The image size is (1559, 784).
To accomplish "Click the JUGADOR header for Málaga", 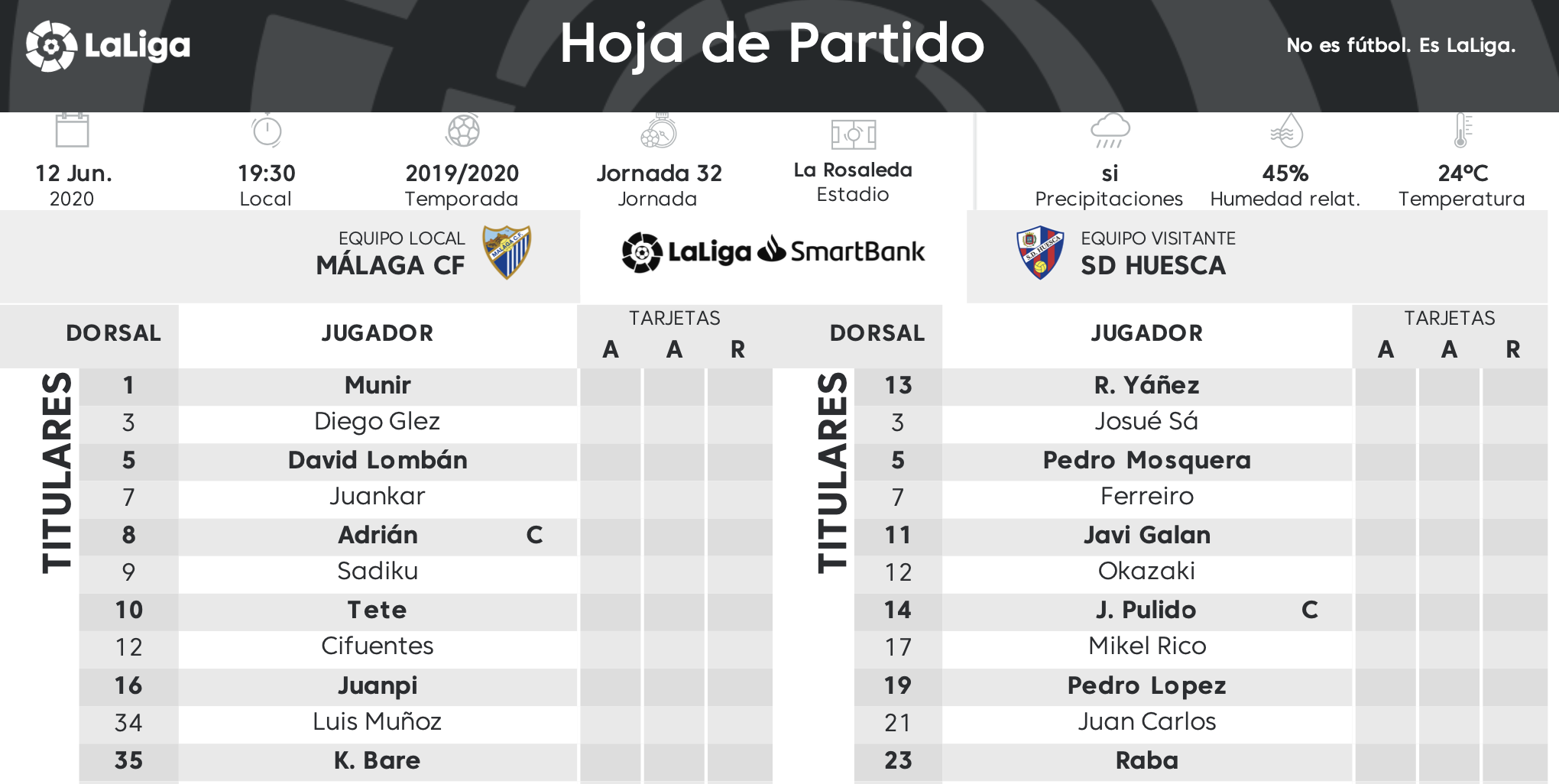I will 378,333.
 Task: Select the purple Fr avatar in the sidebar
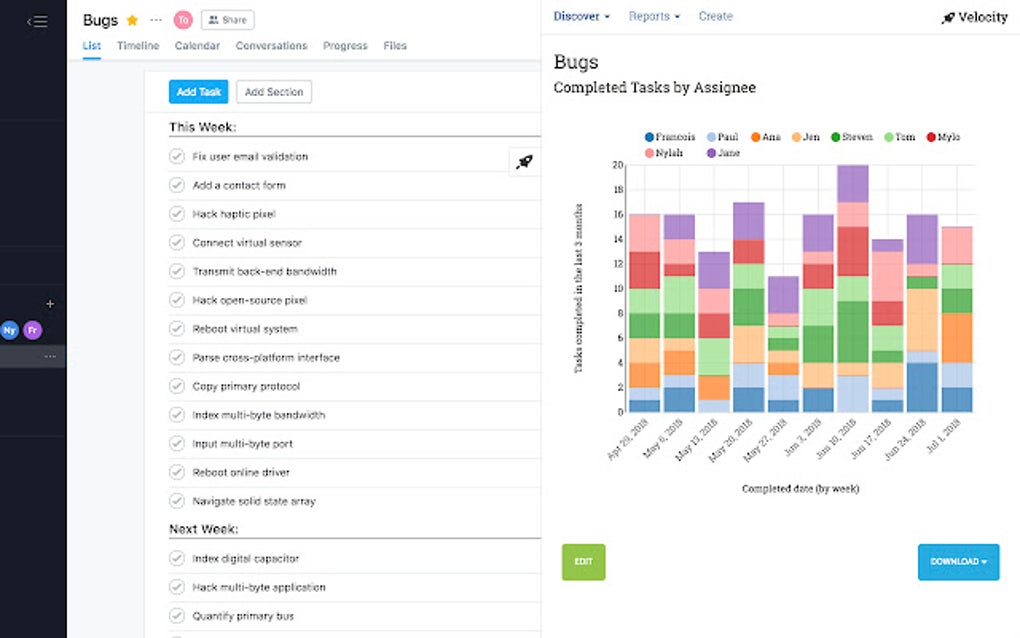(x=33, y=330)
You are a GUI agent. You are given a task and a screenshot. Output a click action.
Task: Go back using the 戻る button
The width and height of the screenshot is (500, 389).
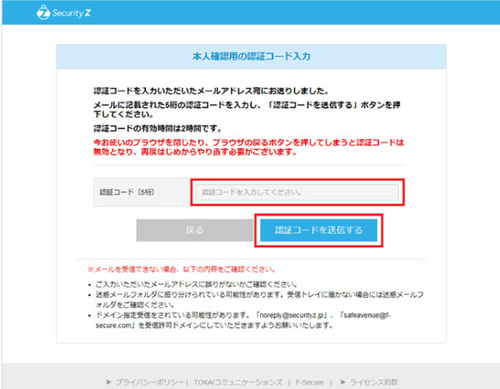(195, 230)
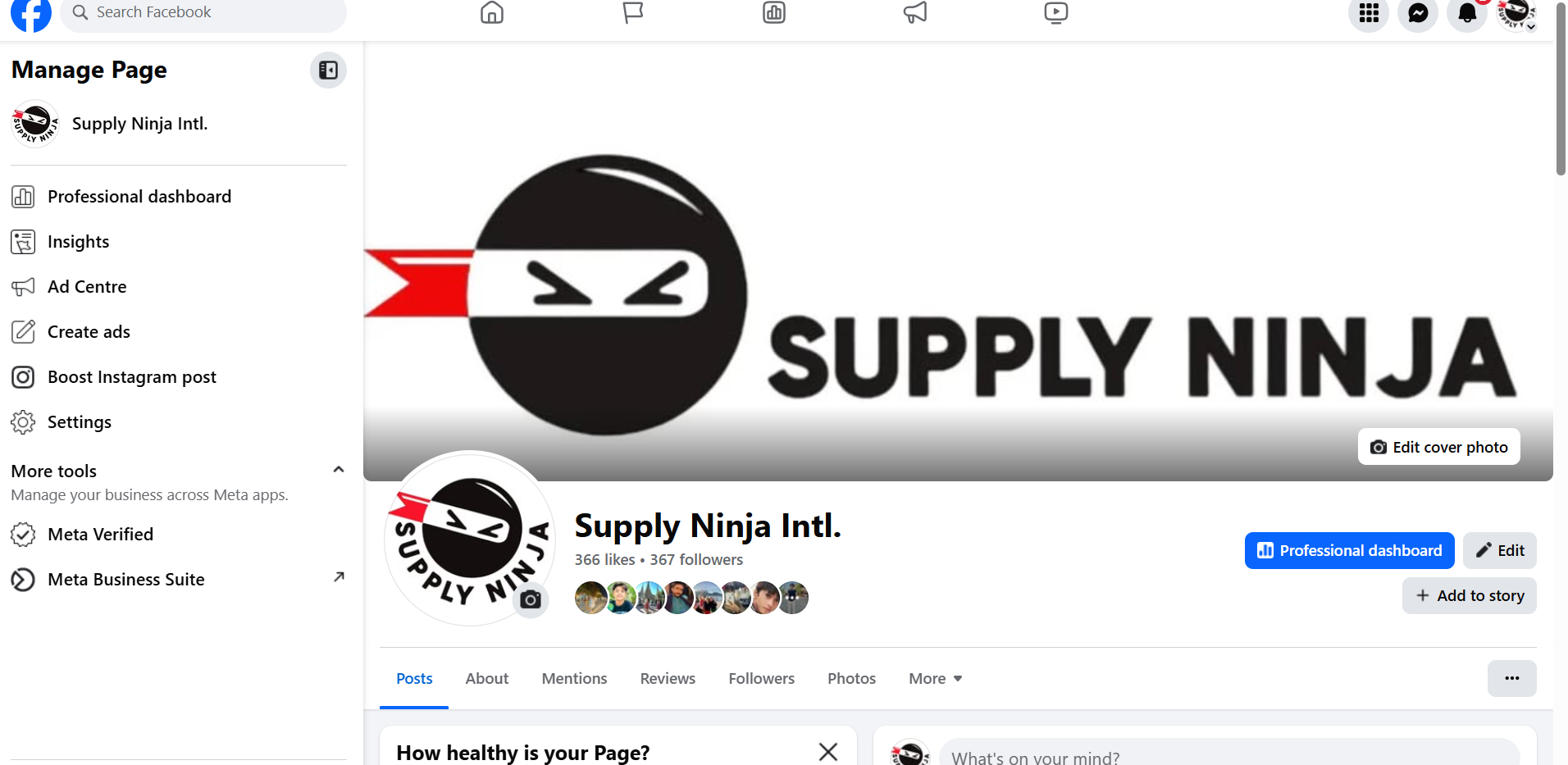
◇ ◇ ◇
Find the line with "You are a GUI" in the listing and extract it and all lines after it through the end, exactly, without the pictures.

__Answer to the problem__.
You are a GUI agent. You are given a task and a screenshot. Output a click action.
Task: Go back using the 戻る button
The width and height of the screenshot is (500, 389).
(195, 230)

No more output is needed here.